Aim of the task: Reproduce the material from the line containing "Where should I click to: Toggle" up to and including the line containing "[x=41, y=370]", swapping "stopwatch" for "timer" and leaving all else unchanged.
— begin Entries supplied —
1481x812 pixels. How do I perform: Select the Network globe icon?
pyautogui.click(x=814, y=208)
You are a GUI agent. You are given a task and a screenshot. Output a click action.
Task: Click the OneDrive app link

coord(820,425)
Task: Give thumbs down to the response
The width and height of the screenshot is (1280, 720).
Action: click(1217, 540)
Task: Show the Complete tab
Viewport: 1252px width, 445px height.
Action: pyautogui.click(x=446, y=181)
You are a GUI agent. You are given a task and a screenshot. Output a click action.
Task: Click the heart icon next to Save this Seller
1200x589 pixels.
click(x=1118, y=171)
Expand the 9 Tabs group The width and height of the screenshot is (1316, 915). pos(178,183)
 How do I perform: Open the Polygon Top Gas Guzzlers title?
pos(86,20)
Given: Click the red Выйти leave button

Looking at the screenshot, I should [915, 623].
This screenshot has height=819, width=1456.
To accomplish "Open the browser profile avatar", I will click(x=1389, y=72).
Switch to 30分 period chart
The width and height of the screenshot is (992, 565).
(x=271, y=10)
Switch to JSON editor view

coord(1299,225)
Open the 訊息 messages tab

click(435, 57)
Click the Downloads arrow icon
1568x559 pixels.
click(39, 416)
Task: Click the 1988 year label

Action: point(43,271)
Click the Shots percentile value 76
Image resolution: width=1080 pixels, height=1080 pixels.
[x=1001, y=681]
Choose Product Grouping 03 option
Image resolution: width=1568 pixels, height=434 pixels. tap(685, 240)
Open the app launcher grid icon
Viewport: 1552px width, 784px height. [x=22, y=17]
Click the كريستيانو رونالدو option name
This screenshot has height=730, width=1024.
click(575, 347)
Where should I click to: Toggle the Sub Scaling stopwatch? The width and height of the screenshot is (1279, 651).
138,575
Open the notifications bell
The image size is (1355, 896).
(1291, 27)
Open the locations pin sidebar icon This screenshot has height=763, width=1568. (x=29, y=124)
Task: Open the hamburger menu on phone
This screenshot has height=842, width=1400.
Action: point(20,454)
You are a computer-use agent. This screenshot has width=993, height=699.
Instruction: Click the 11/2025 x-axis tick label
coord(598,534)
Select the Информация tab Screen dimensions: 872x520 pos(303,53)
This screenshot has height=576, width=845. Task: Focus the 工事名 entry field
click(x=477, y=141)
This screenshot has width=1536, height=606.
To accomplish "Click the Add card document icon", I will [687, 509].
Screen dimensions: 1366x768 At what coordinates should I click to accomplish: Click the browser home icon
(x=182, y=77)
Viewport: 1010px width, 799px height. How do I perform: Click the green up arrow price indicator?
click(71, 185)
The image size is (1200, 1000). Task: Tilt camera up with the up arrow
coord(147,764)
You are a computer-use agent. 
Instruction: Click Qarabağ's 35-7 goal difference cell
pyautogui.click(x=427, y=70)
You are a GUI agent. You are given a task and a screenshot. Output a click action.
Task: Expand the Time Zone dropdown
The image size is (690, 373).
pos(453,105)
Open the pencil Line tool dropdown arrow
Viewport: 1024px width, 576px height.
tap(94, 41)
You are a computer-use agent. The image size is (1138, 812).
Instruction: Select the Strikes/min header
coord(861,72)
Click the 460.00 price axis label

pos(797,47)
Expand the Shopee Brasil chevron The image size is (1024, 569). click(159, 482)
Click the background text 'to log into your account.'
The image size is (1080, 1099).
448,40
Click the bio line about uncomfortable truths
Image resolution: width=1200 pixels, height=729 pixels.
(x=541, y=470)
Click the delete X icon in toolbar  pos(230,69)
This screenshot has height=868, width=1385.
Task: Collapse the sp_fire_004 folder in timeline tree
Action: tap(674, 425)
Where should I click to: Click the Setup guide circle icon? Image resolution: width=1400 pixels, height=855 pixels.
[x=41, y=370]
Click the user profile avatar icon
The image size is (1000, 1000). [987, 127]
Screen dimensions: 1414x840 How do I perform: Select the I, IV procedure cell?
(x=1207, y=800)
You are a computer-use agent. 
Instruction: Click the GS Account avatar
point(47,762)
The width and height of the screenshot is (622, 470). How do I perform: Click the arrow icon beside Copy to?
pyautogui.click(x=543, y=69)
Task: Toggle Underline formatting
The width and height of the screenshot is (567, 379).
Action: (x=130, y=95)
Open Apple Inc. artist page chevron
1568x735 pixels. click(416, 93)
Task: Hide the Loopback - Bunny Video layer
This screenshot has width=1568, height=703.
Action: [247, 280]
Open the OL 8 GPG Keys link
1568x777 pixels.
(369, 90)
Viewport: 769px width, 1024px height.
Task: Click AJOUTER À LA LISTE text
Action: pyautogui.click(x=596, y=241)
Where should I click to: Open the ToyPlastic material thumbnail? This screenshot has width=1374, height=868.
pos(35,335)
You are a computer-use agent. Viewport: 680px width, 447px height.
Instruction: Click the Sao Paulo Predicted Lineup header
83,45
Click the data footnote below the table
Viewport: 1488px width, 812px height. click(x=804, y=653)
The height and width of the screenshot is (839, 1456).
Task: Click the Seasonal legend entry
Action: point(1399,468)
— end Entries supplied —
Exercise result:
Where should I click to: Toggle the Sub Scaling timer? The width and height of the screenshot is (1279, 651).
138,575
Open the notifications bell
The image size is (1355, 896).
(1291, 27)
Open the locations pin sidebar icon This screenshot has height=763, width=1568. (x=29, y=124)
Task: Open the hamburger menu on phone
This screenshot has height=842, width=1400.
Action: point(20,454)
You are a computer-use agent. This screenshot has width=993, height=699.
Instruction: Click the 11/2025 x-axis tick label
coord(598,534)
Select the Информация tab Screen dimensions: 872x520 pos(303,53)
This screenshot has height=576, width=845. Task: Focus the 工事名 entry field
click(x=477, y=141)
This screenshot has width=1536, height=606.
To accomplish "Click the Add card document icon", I will [687, 509].
Screen dimensions: 1366x768 At what coordinates should I click to accomplish: Click the browser home icon
(x=182, y=77)
Viewport: 1010px width, 799px height. How do I perform: Click the green up arrow price indicator?
click(71, 185)
The image size is (1200, 1000). Task: Tilt camera up with the up arrow
coord(147,764)
You are a computer-use agent. 
Instruction: Click Qarabağ's 35-7 goal difference cell
pyautogui.click(x=427, y=70)
You are a GUI agent. You are given a task and a screenshot. Output a click action.
Task: Expand the Time Zone dropdown
The image size is (690, 373).
pos(453,105)
Open the pencil Line tool dropdown arrow
Viewport: 1024px width, 576px height.
tap(94, 41)
You are a computer-use agent. The image size is (1138, 812).
Instruction: Select the Strikes/min header
coord(861,72)
Click the 460.00 price axis label

pos(797,47)
Expand the Shopee Brasil chevron The image size is (1024, 569). click(159, 482)
Click the background text 'to log into your account.'
The image size is (1080, 1099).
448,40
Click the bio line about uncomfortable truths
Image resolution: width=1200 pixels, height=729 pixels.
(x=541, y=470)
Click the delete X icon in toolbar  pos(230,69)
This screenshot has height=868, width=1385.
Task: Collapse the sp_fire_004 folder in timeline tree
Action: tap(674, 425)
Where should I click to: Click the Setup guide circle icon? Image resolution: width=1400 pixels, height=855 pixels.
[x=41, y=370]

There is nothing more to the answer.